Seorang anggota parlemen Muslim, Asaduddin Owaisi, merasa geram dengan
RUU tersebut. Saat memberikan pidato di parlemen pada Senin (9/12), ia
secara dramatis merobek salinan RUU tersebut.
"Kami menuju totaliterisme, sebuah negara fasis. Kami menjadikan India
sebagai negara teokratis," kata Owaisi, dilansir di The New York Times,
Selasa (10/12).
Para kritikus RUU itu menyatakan, RUU ini sebagai bagian dari kampanye
mengidentifikasi dan mendeportasi Muslim yang telah tinggal di India
selama bertahun-tahun. Ia menjabarkan jalur menuju kewarganegaraan India
bagi para migran dari Pakistan, Bangladesh dan Afghanistan jika mereka
dapat membuktikan bahwa mereka telah berada di India setidaknya selama
lima tahun.
RUU ini berjalan seiring dengan program yang diperdebatkan yang telah
dimulai di negara bagian timur laut India, Assam, tahun ini. Sekitar 33
juta penduduk di negara bagian itu harus membuktikan, dengan bukti
dokumenter, bahwa mereka atau leluhur mereka adalah warga India.
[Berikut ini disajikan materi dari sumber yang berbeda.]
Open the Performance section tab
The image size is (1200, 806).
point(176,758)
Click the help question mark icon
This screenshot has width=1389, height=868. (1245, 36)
Faktanya, sekitar dua juta orang atau banyak dari warga di sana adalah
Muslim. Banyak dari mereka adalah penduduk seumur hidup India. Namun,
mereka terancam ditinggalkan dari daftar kewarganegaraan di negara
bagian Assam setelah melewati tes kewarganegaraan tersebut.
Assam telah menyaksikan gelombang migrasi selama bertahun-tahun. Banyak
dari warga di sana yang kewarganegaraannya setelah diperiksa adalah
migran, baik itu Hindu maupun Muslim. Para migran di Assam ini datang
dari negara tetangga Bangladesh. Dengan adanya RUU tersebut, kemungkinan
besar orang Bengali Hindu akan menjadi warga India dan dapat memperoleh
tanah secara sah di Assam.
Selanjutnya, BJP berharap akan memperluas tes kewarganegaraan semacam
itu ke negara bagian lainnya. Undang-undang baru ini akan menjadi
prinsip panduan bagi siapa saja yang bisa berharap menyebut diri mereka
orang India.
Menteri Dalam Negeri India, Amit Shah, mengatakan akan memaksakan tes
kewarganegaraan di Assam itu ke seluruh negeri. Ia berjanji melindungi
orang-orang Hindu dan non-Muslim lainnya. Shah juga menyebut para migran
ilegal dari Bangladesh sebagai 'rayap' dan Muslim adalah targetnya.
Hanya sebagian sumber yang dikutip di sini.